§ Trecho para leitura:
╔══

O ponto central de boa parte da discussão, tanto nos blog quanto no Twitter foi o do multiculturalismo, laicismo e da opressão feminina. Todos são válidos, dentro de determinados limites.

As mulheres sendo ou não obrigadas a usar o véu, a questão vai além.
 Eu vejo 4 grupos diferentes dos defensores da proibição dos véus, burcas ou niqabs:

1. O grupo dos laicistas radicais que, efetivamente, lutam contra qualquer tipo de ostentação religiosa. Eu, por exemplo, me somo a estes.

Mas o problema deste grupo é que, em alguns casos, o véu é imposição cultural e não religiosa. A linha que separa as coisas é dificílima de enxergar e, até que ponto existe de fato esta separação?

2. O grupo dos defensores dos direitos das mulheres supostamente oprimidas. A desculpe é a de que as mulheres seriam oprimidas, forçadas a usar o véu contra sua vontade. Obviamente que isto funciona em alguns casos, mas não em todos.

O problema é óbvio, muitas não usam o véu por opressão, mas por escolha. Ainda que, para mim, seja dificil acreditar que alguém tenha o interesse de se anular e de se esconder sem ter sofrido algum tipo de doutrinação perversa.

╚══

§ Desafio 1: Transcreva sem alterações as entradas, começando na linha que contém "Toggle the 0-9" e terminando depois da linha que contém "[1160, 388]", com as duas incluídas.

§ Material de apoio:
╔══

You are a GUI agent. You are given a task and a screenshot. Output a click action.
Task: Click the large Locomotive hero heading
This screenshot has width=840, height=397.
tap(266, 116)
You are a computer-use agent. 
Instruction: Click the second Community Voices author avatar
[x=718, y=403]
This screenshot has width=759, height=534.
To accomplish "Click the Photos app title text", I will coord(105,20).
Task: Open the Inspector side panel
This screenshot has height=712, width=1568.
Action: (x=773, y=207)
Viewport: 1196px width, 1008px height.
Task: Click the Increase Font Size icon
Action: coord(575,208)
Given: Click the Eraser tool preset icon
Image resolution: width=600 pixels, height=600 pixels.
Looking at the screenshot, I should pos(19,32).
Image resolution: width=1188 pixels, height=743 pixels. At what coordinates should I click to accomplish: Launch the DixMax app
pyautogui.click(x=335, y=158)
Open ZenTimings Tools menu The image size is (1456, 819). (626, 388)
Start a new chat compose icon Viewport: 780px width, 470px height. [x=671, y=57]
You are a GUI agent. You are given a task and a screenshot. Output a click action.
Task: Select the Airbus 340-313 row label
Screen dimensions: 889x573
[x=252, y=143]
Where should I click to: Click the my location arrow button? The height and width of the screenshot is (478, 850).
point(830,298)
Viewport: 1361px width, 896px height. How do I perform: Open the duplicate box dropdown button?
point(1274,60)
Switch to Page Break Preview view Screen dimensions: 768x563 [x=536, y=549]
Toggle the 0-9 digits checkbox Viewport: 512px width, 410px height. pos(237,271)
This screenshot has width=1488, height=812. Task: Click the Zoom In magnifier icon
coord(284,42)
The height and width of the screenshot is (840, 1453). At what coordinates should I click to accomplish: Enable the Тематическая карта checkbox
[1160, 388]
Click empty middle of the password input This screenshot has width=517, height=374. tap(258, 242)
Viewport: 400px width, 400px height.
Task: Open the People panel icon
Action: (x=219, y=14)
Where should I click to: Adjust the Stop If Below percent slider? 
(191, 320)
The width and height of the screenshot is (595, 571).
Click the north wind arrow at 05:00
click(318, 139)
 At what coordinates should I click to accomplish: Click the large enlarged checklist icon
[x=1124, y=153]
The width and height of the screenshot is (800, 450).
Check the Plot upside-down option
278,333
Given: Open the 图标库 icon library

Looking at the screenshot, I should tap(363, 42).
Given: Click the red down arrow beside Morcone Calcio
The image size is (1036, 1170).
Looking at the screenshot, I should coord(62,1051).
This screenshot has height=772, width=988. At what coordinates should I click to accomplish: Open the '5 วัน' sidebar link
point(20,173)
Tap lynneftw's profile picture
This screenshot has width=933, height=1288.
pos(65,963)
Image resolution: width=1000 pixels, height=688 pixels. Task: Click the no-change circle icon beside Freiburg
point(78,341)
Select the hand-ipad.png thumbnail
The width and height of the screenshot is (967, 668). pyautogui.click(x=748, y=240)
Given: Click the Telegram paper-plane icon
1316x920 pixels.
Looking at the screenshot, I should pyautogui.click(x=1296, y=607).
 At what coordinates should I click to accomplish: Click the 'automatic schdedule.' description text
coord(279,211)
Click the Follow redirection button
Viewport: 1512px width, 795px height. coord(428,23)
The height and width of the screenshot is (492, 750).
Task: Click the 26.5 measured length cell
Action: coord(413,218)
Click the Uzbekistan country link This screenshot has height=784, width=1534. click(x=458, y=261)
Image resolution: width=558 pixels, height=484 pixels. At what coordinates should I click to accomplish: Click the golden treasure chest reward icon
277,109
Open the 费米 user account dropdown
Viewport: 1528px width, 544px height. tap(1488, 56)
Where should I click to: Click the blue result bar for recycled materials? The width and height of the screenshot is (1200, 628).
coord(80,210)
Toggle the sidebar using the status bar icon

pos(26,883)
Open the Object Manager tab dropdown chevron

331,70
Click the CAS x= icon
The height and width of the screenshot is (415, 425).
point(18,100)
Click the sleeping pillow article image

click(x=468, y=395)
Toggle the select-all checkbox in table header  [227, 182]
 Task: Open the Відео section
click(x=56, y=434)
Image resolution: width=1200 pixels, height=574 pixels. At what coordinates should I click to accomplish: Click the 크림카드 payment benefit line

╚══

§ Desafio 2: Reproduza o texto sobre a proibição do véu a partir das palavras "1. O grupo dos" até as palavras "não em todos.", substituindo "laicistas radicais" por "secularistas radicais".

§ Resposta escrita 1:
Toggle the 0-9 digits checkbox Viewport: 512px width, 410px height. pos(237,271)
This screenshot has width=1488, height=812. Task: Click the Zoom In magnifier icon
coord(284,42)
The height and width of the screenshot is (840, 1453). At what coordinates should I click to accomplish: Enable the Тематическая карта checkbox
[1160, 388]

§ Resposta escrita 2:
1. O grupo dos secularistas radicais que, efetivamente, lutam contra qualquer tipo de ostentação religiosa. Eu, por exemplo, me somo a estes.

Mas o problema deste grupo é que, em alguns casos, o véu é imposição cultural e não religiosa. A linha que separa as coisas é dificílima de enxergar e, até que ponto existe de fato esta separação?

2. O grupo dos defensores dos direitos das mulheres supostamente oprimidas. A desculpe é a de que as mulheres seriam oprimidas, forçadas a usar o véu contra sua vontade. Obviamente que isto funciona em alguns casos, mas não em todos.